**** Task inputs

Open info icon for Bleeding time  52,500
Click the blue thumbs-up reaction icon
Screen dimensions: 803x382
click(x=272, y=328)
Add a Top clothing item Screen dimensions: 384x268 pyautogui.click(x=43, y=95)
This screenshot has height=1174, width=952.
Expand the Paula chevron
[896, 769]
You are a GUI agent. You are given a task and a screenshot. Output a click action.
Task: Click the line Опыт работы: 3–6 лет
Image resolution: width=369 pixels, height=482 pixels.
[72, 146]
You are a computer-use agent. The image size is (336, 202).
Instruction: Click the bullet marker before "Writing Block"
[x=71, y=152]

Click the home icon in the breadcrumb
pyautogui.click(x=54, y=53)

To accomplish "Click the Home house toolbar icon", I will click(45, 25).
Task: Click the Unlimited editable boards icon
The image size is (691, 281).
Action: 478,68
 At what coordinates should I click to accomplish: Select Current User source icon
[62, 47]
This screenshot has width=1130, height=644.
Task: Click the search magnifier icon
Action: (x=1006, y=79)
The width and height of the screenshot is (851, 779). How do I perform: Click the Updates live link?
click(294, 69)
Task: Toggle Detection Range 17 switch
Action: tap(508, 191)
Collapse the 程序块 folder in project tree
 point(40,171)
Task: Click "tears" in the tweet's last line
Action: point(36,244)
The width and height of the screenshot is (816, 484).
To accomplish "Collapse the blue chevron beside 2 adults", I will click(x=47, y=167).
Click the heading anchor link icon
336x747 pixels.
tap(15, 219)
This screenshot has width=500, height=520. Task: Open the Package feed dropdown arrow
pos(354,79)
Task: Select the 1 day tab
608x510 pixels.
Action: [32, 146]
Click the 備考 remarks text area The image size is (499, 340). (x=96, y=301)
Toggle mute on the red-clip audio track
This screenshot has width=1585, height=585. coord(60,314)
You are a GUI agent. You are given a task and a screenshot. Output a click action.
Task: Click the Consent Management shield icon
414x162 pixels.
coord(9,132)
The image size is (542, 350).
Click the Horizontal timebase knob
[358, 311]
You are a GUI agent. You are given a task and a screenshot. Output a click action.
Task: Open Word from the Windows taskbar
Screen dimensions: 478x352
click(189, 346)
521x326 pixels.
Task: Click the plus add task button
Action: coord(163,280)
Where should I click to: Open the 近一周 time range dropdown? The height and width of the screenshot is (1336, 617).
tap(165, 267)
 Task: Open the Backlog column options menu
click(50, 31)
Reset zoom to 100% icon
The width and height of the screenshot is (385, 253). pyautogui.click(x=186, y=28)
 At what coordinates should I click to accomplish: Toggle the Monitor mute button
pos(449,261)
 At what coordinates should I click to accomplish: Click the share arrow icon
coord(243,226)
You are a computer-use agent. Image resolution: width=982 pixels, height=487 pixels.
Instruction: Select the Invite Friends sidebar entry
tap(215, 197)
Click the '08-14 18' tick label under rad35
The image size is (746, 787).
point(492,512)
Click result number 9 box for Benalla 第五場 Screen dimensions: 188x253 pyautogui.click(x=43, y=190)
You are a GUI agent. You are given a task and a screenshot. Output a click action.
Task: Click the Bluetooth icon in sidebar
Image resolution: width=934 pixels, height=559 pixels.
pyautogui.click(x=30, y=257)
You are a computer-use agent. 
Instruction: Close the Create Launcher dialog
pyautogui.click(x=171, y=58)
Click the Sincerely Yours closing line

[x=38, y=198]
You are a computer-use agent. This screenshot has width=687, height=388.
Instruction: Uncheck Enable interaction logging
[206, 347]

********

#### [Problem to solve]
Look back at the entries above and repeat, unchanged, every line from the line holding "This screenshot has height=1174, width=952." through the line holding "The width and height of the screenshot is (816, 484).".

#### [Written response]
This screenshot has height=1174, width=952.
Expand the Paula chevron
[896, 769]
You are a GUI agent. You are given a task and a screenshot. Output a click action.
Task: Click the line Опыт работы: 3–6 лет
Image resolution: width=369 pixels, height=482 pixels.
[72, 146]
You are a computer-use agent. The image size is (336, 202).
Instruction: Click the bullet marker before "Writing Block"
[x=71, y=152]

Click the home icon in the breadcrumb
pyautogui.click(x=54, y=53)

To accomplish "Click the Home house toolbar icon", I will click(45, 25).
Task: Click the Unlimited editable boards icon
The image size is (691, 281).
Action: 478,68
 At what coordinates should I click to accomplish: Select Current User source icon
[62, 47]
This screenshot has width=1130, height=644.
Task: Click the search magnifier icon
Action: (x=1006, y=79)
The width and height of the screenshot is (851, 779). How do I perform: Click the Updates live link?
click(294, 69)
Task: Toggle Detection Range 17 switch
Action: tap(508, 191)
Collapse the 程序块 folder in project tree
 point(40,171)
Task: Click "tears" in the tweet's last line
Action: point(36,244)
The width and height of the screenshot is (816, 484).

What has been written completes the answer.